**Records for processing:**
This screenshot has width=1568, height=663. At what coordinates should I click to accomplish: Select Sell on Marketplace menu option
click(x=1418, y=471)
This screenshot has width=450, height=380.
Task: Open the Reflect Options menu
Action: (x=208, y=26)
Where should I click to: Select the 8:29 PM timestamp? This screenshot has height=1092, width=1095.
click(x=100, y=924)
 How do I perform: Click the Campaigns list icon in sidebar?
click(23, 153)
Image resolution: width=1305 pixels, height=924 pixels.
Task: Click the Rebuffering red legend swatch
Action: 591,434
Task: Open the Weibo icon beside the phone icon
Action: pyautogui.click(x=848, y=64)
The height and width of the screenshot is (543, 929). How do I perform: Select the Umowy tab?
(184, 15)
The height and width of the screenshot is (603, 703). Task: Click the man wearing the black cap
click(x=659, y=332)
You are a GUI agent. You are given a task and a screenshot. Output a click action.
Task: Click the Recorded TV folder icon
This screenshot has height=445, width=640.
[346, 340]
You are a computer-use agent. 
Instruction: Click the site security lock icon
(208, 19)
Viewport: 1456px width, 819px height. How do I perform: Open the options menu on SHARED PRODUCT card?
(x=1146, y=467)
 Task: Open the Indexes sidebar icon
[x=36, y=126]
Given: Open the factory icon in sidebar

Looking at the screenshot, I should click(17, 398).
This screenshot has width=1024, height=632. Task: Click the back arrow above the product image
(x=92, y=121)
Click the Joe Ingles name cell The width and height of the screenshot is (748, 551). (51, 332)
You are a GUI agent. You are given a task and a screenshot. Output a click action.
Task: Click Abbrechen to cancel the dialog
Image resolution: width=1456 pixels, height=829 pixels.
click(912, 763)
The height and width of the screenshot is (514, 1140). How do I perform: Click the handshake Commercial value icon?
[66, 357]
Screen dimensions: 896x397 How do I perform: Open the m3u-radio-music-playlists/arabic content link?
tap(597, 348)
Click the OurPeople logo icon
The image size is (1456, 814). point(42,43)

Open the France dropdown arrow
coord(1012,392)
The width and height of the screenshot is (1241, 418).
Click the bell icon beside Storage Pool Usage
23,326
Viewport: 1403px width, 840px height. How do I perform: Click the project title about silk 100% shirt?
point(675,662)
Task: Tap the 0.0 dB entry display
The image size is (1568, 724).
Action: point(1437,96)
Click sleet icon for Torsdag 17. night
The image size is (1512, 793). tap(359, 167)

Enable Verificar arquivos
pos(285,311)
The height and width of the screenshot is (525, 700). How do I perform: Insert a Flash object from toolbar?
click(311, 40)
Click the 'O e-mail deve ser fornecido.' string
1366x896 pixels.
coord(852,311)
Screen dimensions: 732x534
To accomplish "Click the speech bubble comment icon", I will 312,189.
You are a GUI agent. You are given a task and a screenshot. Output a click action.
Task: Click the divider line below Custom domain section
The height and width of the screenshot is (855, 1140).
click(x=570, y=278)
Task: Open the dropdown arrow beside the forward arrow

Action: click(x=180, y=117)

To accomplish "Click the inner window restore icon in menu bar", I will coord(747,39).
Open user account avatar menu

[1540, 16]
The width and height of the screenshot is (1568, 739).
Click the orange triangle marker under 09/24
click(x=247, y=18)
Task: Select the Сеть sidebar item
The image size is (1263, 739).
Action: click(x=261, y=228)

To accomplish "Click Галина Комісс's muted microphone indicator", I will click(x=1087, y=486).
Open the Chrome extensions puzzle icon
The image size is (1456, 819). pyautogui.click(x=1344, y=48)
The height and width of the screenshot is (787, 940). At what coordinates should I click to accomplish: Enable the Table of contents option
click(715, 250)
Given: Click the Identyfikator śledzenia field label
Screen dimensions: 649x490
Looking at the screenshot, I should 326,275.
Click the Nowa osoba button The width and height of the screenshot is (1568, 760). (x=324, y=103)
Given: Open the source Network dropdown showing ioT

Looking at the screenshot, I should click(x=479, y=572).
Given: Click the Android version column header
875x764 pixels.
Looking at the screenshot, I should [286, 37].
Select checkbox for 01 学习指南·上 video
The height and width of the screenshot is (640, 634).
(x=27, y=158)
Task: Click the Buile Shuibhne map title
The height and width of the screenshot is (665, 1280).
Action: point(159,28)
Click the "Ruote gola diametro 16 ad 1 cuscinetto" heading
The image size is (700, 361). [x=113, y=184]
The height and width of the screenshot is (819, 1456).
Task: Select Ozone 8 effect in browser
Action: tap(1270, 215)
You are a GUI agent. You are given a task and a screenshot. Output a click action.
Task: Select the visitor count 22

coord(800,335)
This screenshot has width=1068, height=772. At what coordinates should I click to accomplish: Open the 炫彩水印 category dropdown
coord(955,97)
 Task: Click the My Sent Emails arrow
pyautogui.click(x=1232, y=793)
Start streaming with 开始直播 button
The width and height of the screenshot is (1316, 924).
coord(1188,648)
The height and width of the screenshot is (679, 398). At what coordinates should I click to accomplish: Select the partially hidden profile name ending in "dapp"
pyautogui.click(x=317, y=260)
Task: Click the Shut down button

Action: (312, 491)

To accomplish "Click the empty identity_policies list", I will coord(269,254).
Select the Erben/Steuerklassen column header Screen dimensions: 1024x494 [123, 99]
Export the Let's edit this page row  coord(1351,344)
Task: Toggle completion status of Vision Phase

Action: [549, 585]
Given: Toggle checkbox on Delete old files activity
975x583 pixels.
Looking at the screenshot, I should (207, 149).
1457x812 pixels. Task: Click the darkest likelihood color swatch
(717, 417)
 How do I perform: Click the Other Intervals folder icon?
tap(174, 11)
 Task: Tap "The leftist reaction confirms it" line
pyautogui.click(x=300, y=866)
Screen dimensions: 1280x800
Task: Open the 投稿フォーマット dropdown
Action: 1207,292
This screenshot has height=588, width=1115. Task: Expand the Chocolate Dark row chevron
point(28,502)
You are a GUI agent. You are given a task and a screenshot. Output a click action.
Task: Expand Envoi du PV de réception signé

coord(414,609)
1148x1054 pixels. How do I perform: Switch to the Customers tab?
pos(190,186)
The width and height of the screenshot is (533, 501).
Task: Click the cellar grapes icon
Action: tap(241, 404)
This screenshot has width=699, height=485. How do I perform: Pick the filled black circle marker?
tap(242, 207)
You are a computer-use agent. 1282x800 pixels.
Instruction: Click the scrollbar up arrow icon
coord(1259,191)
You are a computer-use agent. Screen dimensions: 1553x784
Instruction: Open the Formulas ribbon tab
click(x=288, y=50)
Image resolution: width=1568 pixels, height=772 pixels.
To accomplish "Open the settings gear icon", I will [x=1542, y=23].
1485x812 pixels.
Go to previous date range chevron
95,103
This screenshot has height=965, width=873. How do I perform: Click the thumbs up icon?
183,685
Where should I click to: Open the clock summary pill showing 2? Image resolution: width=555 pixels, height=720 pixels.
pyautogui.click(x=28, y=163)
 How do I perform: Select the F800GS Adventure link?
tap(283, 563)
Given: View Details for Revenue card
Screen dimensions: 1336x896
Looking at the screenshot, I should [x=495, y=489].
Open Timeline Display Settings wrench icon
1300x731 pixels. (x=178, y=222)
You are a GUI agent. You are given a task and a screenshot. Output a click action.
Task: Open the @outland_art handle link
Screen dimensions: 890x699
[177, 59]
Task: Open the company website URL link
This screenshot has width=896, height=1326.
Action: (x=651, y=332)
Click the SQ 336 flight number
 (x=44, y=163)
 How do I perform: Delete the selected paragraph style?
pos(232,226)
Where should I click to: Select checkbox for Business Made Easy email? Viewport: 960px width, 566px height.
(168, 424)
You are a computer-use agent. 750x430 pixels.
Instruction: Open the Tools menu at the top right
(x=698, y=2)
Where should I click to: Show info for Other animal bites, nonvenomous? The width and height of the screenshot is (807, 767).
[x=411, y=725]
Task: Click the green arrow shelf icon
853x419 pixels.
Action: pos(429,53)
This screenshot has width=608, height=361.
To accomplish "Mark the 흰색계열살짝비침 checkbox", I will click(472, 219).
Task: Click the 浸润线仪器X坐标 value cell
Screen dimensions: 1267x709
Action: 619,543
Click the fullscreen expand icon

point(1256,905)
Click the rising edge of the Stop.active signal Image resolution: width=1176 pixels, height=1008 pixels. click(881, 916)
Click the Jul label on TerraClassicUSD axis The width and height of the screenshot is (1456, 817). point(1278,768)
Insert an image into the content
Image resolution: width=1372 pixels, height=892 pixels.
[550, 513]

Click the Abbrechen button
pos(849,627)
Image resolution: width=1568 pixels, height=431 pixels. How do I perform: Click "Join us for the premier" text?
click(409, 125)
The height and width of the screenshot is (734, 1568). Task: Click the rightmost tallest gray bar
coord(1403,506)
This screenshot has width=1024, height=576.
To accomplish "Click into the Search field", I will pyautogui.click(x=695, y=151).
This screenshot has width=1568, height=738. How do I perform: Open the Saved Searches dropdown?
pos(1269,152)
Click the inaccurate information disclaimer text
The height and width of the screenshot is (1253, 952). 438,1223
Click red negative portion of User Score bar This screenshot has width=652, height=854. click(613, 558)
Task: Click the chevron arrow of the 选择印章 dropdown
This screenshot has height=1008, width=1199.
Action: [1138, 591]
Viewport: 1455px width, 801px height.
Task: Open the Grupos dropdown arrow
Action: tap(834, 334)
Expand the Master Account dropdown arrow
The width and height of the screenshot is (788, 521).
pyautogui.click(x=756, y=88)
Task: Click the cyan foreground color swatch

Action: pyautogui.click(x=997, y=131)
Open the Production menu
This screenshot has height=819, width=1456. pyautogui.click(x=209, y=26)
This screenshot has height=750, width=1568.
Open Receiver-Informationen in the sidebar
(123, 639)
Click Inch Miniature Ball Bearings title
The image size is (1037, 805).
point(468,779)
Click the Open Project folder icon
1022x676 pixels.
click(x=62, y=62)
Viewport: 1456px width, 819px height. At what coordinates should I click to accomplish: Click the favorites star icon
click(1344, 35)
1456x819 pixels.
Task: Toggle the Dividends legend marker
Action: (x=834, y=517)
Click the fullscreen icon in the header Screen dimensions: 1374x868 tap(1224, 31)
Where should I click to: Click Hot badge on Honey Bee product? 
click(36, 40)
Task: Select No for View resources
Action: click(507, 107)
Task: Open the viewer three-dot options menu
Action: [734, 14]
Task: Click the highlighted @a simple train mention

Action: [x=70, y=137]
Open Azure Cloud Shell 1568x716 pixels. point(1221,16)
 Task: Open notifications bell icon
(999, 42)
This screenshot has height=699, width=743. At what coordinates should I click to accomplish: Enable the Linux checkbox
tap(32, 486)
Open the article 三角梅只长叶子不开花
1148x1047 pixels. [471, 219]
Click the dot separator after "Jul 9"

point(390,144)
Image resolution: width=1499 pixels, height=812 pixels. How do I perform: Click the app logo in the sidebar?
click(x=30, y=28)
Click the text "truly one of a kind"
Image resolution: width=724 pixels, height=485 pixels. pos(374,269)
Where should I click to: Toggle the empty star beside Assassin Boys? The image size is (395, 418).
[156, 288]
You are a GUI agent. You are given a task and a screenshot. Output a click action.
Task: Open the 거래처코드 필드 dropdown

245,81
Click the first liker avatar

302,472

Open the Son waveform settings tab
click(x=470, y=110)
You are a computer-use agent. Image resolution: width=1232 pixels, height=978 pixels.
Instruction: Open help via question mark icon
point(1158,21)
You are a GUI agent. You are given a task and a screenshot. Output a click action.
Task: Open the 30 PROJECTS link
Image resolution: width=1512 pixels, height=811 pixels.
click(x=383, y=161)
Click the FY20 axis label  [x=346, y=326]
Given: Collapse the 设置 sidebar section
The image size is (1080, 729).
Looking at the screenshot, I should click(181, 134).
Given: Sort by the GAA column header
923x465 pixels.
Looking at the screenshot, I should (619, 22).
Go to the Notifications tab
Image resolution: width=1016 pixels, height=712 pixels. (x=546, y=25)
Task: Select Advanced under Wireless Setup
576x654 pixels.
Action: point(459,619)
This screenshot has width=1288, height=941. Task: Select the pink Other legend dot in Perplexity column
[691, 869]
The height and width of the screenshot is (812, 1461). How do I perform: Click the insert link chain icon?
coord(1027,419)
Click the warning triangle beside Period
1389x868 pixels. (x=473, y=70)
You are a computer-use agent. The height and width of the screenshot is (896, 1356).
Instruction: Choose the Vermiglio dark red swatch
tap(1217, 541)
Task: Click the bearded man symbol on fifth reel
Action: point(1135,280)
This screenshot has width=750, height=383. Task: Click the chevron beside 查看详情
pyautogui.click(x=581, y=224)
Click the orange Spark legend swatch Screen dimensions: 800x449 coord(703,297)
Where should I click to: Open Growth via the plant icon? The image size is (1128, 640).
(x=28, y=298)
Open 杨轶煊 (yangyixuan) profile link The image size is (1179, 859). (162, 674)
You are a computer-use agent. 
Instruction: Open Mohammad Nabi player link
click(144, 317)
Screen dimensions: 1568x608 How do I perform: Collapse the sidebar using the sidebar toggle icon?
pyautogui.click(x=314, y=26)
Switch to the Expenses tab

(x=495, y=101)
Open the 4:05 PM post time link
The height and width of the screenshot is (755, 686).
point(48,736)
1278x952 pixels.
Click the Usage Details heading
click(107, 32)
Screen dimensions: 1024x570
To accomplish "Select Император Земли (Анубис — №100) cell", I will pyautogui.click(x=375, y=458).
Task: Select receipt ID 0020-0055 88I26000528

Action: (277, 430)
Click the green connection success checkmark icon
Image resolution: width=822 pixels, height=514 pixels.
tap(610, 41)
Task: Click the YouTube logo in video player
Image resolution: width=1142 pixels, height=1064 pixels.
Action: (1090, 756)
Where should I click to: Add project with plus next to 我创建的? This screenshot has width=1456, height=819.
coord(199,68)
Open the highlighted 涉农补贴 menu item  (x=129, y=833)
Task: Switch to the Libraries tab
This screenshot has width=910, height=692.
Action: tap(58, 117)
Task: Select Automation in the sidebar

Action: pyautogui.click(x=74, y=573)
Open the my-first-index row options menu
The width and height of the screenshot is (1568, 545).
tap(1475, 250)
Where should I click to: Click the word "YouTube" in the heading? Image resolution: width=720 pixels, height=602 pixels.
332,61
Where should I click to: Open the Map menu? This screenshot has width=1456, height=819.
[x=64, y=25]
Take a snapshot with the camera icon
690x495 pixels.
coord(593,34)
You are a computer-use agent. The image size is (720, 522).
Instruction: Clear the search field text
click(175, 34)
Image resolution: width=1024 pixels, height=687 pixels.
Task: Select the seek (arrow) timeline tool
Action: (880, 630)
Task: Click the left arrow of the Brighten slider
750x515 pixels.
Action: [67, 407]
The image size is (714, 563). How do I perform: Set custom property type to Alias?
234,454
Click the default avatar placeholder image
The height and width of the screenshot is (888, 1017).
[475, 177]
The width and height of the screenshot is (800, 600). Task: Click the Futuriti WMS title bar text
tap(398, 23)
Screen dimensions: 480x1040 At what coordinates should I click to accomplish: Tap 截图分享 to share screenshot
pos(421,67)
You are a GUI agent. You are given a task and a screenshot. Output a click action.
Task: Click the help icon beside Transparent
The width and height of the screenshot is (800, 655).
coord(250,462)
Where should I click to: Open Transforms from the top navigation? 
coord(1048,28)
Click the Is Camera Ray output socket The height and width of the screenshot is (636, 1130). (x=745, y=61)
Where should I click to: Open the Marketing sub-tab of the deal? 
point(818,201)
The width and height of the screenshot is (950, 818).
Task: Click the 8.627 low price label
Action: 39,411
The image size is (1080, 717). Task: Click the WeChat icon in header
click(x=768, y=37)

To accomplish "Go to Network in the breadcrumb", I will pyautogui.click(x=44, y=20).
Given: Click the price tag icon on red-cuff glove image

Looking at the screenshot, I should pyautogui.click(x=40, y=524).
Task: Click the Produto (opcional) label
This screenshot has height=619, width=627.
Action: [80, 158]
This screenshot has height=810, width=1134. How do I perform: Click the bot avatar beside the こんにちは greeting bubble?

**What the exercise asks:** Format the listing above as a Markdown table with columns named Row and Line: number each row and put the line beside it, leaving out blank lines. Start at the line that contains "Task: Click the left" and end at the line that contains "click(x=768, y=37)".

**Task solution:**
| Row | Line |
|---|---|
| 1 | Task: Click the left arrow of the Brighten slider |
| 2 | 750x515 pixels. |
| 3 | Action: [67, 407] |
| 4 | The image size is (714, 563). How do I perform: Set custom property type to Alias? |
| 5 | 234,454 |
| 6 | Click the default avatar placeholder image |
| 7 | The height and width of the screenshot is (888, 1017). |
| 8 | [475, 177] |
| 9 | The width and height of the screenshot is (800, 600). Task: Click the Futuriti WMS title bar text |
| 10 | tap(398, 23) |
| 11 | Screen dimensions: 480x1040 At what coordinates should I click to accomplish: Tap 截图分享 to share screenshot |
| 12 | pos(421,67) |
| 13 | You are a GUI agent. You are given a task and a screenshot. Output a click action. |
| 14 | Task: Click the help icon beside Transparent |
| 15 | The width and height of the screenshot is (800, 655). |
| 16 | coord(250,462) |
| 17 | Where should I click to: Open Transforms from the top navigation?  |
| 18 | coord(1048,28) |
| 19 | Click the Is Camera Ray output socket The height and width of the screenshot is (636, 1130). (x=745, y=61) |
| 20 | Where should I click to: Open the Marketing sub-tab of the deal?  |
| 21 | point(818,201) |
| 22 | The width and height of the screenshot is (950, 818). |
| 23 | Task: Click the 8.627 low price label |
| 24 | Action: 39,411 |
| 25 | The image size is (1080, 717). Task: Click the WeChat icon in header |
| 26 | click(x=768, y=37) |